Obviously, not everything will follow this schema, but then as soon as you find something you want to parse or transform, you can add a bit of config into the config management system for Vector. The Vector configuration language is pretty simple, it’s a bunch of TOML that defines sources, transforms, and sinks. Logs come in through the sources. Transforms then modify the log’s structure, adding or removing fields, or making other changes. The result is then sent on to one or more sinks. The important sinks for us is Elasticsearch.
Deploy those Vector config changes and the configuration management system will distribute to all the servers and from then on, all the logs will reflect that change. That’s a bit more work than before with Graylog.
Dj: Why’s that?
Steve: Graylog’s rules and transformations are centralized on Graylog servers, so it was one place to change things. I like Graylog a lot, but it is a big, heavy, Java, enterprise app that does a lot and where centralization makes sense. But it also centralizes the work needed to be performed on logs.
With Vector, we’ve distributed that work out to all the servers where it barely registers as load and we get to manage that with our own configuration system. We can also add the hardware that was servicing Graylog to the Elasticsearch fleet to make Elasticsearch perform better.
As an aside, one cool feature of Vector is that it allows us to unit test configurations locally. Along with the validate command for checking configurations, it means we have the tools to efficiently check configurations before deployment, giving us a lot more confidence.

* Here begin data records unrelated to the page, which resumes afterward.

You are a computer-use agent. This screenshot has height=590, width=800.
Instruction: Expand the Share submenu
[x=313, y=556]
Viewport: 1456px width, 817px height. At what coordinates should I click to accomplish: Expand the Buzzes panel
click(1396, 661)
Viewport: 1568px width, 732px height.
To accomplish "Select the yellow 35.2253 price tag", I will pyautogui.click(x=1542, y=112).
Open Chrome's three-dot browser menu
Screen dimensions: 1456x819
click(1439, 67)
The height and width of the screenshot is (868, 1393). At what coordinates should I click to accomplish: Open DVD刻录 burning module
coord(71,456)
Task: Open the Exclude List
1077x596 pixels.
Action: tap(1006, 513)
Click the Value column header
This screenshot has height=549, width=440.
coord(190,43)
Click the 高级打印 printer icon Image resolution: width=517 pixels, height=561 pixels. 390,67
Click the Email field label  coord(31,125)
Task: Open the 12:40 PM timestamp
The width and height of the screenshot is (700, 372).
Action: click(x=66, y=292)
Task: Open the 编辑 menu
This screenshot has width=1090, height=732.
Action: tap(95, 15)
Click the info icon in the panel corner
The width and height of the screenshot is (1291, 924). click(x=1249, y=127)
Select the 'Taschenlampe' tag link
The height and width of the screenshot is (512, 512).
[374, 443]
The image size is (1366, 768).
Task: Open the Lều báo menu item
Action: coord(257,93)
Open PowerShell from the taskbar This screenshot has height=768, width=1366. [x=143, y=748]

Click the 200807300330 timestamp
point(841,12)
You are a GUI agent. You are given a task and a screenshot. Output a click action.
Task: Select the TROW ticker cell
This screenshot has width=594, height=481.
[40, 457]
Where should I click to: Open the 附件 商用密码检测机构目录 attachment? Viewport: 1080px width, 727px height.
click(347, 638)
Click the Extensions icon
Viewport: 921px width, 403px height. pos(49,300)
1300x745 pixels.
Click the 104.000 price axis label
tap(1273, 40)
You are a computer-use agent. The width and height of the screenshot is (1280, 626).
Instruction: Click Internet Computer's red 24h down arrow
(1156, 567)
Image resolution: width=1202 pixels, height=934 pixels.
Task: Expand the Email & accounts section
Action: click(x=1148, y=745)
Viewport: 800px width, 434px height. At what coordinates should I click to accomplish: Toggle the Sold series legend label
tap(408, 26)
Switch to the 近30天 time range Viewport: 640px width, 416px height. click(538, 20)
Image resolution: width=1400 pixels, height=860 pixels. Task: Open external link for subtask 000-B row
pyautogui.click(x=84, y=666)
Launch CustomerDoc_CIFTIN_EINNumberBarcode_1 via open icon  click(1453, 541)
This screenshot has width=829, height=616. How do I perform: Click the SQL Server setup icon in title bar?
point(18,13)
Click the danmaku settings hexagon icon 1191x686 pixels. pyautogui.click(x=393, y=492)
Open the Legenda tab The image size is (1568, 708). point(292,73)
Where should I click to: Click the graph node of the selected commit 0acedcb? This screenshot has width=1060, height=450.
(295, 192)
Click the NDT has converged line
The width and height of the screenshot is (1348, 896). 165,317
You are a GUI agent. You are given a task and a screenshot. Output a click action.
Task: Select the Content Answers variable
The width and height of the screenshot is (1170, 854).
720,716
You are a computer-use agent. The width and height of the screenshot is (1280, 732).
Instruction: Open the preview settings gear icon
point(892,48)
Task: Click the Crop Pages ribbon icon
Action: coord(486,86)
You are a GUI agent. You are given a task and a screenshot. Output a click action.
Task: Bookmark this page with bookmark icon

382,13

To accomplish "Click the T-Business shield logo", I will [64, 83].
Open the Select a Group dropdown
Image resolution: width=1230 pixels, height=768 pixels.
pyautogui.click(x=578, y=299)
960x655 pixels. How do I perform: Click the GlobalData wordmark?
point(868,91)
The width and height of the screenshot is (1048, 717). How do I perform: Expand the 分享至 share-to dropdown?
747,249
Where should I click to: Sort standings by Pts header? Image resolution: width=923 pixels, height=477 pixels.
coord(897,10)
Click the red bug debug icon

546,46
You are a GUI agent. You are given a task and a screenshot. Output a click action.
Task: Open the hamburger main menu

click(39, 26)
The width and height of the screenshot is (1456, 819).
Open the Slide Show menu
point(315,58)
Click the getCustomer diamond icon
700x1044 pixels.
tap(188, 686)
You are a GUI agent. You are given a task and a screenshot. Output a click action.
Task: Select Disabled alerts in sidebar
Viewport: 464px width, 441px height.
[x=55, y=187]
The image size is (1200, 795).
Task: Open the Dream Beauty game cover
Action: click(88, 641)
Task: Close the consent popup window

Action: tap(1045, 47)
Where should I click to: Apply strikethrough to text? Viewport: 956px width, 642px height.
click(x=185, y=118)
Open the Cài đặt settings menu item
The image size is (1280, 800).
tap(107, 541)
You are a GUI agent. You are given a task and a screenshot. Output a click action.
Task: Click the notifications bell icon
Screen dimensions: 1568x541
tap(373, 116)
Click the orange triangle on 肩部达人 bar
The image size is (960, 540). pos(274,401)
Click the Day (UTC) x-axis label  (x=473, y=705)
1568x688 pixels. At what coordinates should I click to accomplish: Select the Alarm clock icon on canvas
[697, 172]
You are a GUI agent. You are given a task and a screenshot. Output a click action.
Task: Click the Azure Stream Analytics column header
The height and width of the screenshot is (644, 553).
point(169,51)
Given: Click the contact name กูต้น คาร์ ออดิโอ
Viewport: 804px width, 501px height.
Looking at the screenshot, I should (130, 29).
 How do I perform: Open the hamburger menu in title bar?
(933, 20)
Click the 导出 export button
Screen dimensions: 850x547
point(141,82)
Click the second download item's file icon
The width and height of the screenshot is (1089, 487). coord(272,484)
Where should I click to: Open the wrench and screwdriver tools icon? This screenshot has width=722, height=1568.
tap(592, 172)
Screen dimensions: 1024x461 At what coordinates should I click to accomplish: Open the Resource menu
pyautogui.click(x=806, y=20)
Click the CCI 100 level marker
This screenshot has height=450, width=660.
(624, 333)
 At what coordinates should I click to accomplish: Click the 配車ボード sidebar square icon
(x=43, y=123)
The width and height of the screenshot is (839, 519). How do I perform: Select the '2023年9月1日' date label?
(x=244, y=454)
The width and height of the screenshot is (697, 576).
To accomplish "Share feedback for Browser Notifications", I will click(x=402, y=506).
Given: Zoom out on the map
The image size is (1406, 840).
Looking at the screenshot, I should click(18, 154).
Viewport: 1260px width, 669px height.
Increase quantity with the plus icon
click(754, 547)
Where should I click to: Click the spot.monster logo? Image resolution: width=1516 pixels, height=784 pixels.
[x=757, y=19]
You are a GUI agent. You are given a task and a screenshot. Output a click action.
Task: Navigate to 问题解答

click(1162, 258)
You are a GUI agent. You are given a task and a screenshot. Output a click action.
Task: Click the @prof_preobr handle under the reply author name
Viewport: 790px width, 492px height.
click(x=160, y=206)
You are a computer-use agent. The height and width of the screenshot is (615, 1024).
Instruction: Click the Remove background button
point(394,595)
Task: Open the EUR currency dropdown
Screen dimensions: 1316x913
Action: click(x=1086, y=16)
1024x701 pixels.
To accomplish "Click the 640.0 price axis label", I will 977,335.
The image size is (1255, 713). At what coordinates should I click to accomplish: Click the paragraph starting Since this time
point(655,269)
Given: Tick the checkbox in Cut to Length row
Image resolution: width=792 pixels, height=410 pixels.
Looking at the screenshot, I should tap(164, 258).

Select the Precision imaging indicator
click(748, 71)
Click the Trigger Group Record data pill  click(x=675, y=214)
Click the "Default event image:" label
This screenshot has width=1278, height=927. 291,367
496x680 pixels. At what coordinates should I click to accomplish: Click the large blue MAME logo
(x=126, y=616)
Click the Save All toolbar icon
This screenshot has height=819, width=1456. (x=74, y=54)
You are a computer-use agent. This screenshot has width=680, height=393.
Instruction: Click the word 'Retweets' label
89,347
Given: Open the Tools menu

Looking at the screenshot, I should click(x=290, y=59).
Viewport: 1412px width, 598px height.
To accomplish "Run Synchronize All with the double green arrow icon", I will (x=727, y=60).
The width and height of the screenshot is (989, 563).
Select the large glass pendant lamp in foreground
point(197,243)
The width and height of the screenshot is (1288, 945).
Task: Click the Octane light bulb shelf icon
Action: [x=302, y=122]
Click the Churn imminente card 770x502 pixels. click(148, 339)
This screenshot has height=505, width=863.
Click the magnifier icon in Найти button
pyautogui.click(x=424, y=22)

Dj: How long did this take?
Steve: In all, about two weeks alongside other work. The actual implementation of getting Vector onto servers and feeding Elasticsearch didn’t take long at all. The bulk of the work was in the snagging, getting all the little issues handled, from configuring mapping and schemas on Elasticsearch and getting the encryption support working right, to fixing up various fields’ content and making it all run smoothly. Also, the Vector Discord channel was very helpful too with Timber.io devs participating in the chat.
Dj: So we’ve got a distributed log collection and processing platform with Vector. What about getting that data to users?
Steve: Currently, we have the API servers picking up the data from Elasticsearch using the same polling mechanism as before. Now, though, we can optimize that and make it more searchable and flexible.
How `flyctl` Displays Logs
We normally tail logs by polling a cursor against a REST endpoint. When a deployment fails, we also want to show logs for the failed allocations. So we query our GraphQL API for the failed allocations, and for each one of them, the GraphQL resolver gets the last N lines of log entries with that allocation’s id. The problem was with the old logging system, there was a good chance the logs had not been processed when this query was made. With the new system, it’s fast enough that the logs are already available.
One of the cool things we’ll be able to do with the new logging platform - we’ve not done it yet - is being able to point logs at different log service endpoints. Eventually, we hope to be able to send logs to Papertrail, Honeycomb, Kafka, possibly anything with a Vector sink component.
Dj: Beyond that, any specific plans?
Steve: Probably incorporating internal metrics into the platform so we can see how efficiently we are handing logs and optimizing all our feeds into Vector, especially with Firecracker logs.
We are better set up for the future with this new architecture, so who knows what’s next.